El Gobierno de México ha lanzado una amenaza sin precedentes contra los organizadores de los premios Platino del Cine Iberoamericano, indicando que cerrará el complejo donde se llevará a cabo la gala si la presidenta de la Comunidad de Madrid, Isabel Díaz Ayuso, decide asistir. Este evento, que alterna su celebración entre Cancún y Madrid, cuenta con el apoyo de ambas administraciones.
Durante su programa diario, la presidenta mexicana, Claudia Sheinbaum, ha criticado abiertamente a Díaz Ayuso y ha instado a boicotear varios de sus eventos. La reacción del gobierno mexicano refleja un notable nerviosismo ante la visita habitual de presidentes autonómicos españoles.
A pesar del ambiente hostil, Díaz Ayuso ha decidido no asistir a la gala para evitar perjudicar a los empresarios mexicanos y a los participantes del evento internacional. Aunque algunos medios han afirmado que su agenda estaba vacía, se había programado su asistencia a la gala y reuniones con figuras relevantes del cine español e iberoamericano.
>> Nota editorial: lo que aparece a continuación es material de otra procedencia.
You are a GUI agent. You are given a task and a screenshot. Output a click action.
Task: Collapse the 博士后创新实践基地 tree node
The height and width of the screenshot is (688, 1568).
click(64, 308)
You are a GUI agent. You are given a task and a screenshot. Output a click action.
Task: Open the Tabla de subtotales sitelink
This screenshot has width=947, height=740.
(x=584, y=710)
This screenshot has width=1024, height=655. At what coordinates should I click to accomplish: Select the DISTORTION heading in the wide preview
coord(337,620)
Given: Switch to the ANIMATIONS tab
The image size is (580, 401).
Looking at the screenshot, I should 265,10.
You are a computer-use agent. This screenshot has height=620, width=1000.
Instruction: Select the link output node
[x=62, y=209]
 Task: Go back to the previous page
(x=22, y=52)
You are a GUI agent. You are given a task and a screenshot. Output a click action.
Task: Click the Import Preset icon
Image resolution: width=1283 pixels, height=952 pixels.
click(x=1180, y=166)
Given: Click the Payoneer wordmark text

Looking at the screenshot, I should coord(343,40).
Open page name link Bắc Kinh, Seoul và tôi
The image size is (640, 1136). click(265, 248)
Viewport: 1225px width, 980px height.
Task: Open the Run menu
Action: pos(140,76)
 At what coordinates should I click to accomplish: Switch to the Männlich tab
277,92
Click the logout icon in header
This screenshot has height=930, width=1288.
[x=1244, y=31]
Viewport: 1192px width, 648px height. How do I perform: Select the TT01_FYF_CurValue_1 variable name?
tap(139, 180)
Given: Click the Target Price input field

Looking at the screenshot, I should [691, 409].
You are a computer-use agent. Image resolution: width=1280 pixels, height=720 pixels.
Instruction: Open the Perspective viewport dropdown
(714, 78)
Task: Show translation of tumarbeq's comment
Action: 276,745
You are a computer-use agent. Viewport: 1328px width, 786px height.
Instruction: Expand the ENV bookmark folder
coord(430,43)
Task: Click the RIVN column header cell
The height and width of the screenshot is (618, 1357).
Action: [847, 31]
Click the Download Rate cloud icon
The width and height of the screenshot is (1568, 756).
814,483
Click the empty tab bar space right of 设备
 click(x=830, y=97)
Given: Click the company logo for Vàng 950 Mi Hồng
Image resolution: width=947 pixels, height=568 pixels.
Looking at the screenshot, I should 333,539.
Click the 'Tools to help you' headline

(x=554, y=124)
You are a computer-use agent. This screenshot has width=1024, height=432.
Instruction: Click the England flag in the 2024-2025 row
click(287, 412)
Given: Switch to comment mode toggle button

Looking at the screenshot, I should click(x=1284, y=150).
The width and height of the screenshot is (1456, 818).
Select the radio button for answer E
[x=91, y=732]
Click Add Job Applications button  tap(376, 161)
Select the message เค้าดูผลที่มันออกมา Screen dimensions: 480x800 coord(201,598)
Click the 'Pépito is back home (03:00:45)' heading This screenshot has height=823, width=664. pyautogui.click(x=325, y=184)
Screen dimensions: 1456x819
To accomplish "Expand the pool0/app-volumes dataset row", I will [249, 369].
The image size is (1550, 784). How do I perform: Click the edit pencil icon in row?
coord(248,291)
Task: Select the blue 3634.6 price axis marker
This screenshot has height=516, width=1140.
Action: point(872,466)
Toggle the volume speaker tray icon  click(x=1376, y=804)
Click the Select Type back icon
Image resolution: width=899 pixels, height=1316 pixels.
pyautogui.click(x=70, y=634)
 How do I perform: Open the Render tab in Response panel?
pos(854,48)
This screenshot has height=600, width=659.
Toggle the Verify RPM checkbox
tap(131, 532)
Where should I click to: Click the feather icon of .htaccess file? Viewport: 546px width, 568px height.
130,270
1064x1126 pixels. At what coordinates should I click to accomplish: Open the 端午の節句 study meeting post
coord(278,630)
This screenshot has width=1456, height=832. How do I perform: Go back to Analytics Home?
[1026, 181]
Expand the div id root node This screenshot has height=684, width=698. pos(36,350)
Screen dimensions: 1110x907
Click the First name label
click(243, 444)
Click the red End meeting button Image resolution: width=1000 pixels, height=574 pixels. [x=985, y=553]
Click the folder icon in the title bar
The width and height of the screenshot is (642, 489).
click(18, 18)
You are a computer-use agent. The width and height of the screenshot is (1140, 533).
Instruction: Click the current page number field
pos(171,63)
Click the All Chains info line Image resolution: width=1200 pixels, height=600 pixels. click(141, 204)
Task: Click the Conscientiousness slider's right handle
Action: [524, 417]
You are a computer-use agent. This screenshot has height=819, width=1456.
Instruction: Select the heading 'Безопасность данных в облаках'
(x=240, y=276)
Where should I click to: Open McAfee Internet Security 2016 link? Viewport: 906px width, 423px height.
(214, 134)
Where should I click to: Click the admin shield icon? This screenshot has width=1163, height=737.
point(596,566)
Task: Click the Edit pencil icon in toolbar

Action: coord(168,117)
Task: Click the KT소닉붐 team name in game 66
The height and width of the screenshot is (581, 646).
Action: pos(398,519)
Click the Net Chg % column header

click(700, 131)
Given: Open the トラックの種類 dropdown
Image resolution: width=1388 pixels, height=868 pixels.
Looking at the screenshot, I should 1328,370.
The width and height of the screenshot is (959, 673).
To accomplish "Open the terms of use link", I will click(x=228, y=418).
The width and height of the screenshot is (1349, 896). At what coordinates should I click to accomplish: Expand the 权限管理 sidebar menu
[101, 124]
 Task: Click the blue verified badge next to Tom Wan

El clima de tensión generado por el gobierno mexicano ha llevado a Díaz Ayuso a cancelar parte de su viaje previsto en Monterrey y regresar a Madrid. Además, las autoridades mexicanas han solicitado información detallada sobre todas las personas que se reunirán con ella durante su visita.
Es insólito que Sheinbaum amenace a una representante política extranjera por diferencias ideológicas, lo cual contrasta con el trato respetuoso que ella recibe en España. Esta situación pone de manifiesto una tendencia hacia episodios antidemocráticos en México, lo que podría tener repercusiones significativas en las relaciones bilaterales.
En resumen, la presidenta mexicana ha tomado medidas drásticas contra Isabel Díaz Ayuso al amenazar con interferir en un evento cultural internacional. Este acto sin precedentes no solo afecta las relaciones entre México y España, sino que también plantea interrogantes sobre la libertad empresarial y de expresión en el contexto actual.